Que el sistema de salud ucranio está deteriorado es una realidad. Igual que lo es la falta de profesionales en los campos de la psicología y la psiquiatría, incluso desde antes de la guerra. Ante las carencias, el doctor Jarno Habicht apuesta por aumentar la disponibilidad de los servicios, pero también por promover el autocuidado. “La gente en Ucrania demuestra un alto nivel de resiliencia. La mayoría puede hacer frente al estrés por sí misma, pero para ayudarles necesitamos difundir los conocimientos necesarios” dice.

Habicht defiende también que desde 2022 Ucrania ha realizado “progresos significativos”. Entre las medidas puestas en marcha, destaca el Programa Panucraniano de Salud Mental, iniciado por la Primera Dama de Ucrania, Olena Zelenska, que integra la salud mental en diferentes sectores, enseña cultura del autocuidado y facilita ayuda psicológica en línea o a domicilio.

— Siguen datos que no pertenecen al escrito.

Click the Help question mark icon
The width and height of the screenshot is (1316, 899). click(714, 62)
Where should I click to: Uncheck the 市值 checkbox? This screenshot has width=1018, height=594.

Junto a un letrero en ucranio que pide que se apague la luz al salir, otro marca la salida de emergencia hacia el refugio en caso de bombardeo en un centro para desplazados internos de Járkov, el 2 de agosto de 2024.
Junto a un letrero en ucranio que pide que se apague la luz al salir, otro marca la salida de emergencia hacia el refugio en caso de bombardeo en un centro para desplazados internos de Járkov, el 2 de agosto de 2024.Lola Hierro

Otro recurso es el programa mhGAP, cuyo objetivo es garantizar el acceso a los servicios de salud mental en la atención primaria, formando a los sanitarios. Hasta ahora, 6.540 profesionales han recibido estos conocimientos y Sanidad también ha habilitado un mapa con los centros médicos especializados. Más de 17.000 ucranios recibieron ayuda psicológica gratuitamente desde 2023, según el ministerio.

Kozak ha encontrado en el trabajo otra vía de escape. Es cajera de un supermercado y decidió volver a su puesto porque estando allí se distrae y sus compañeros le reconfortan. También se aferra a la familia que le queda ―su hermano y sus sobrinos, con quienes vive— y a su fe cristiana ortodoxa. Pero pese a toda esa ayuda, su día a día es una batalla contra los pensamientos oscuros que le asaltan cada dos por tres. “Todo me recuerda a mi marido. Hasta hay un cliente del supermercado que se parece a él”, solloza. Se le han vuelto a humedecer los ojos y le cuesta hablar, pero saca fuerzas: “No debo estar triste porque si ellos me vieran, se entristecerían. Debo vivir por ellos”.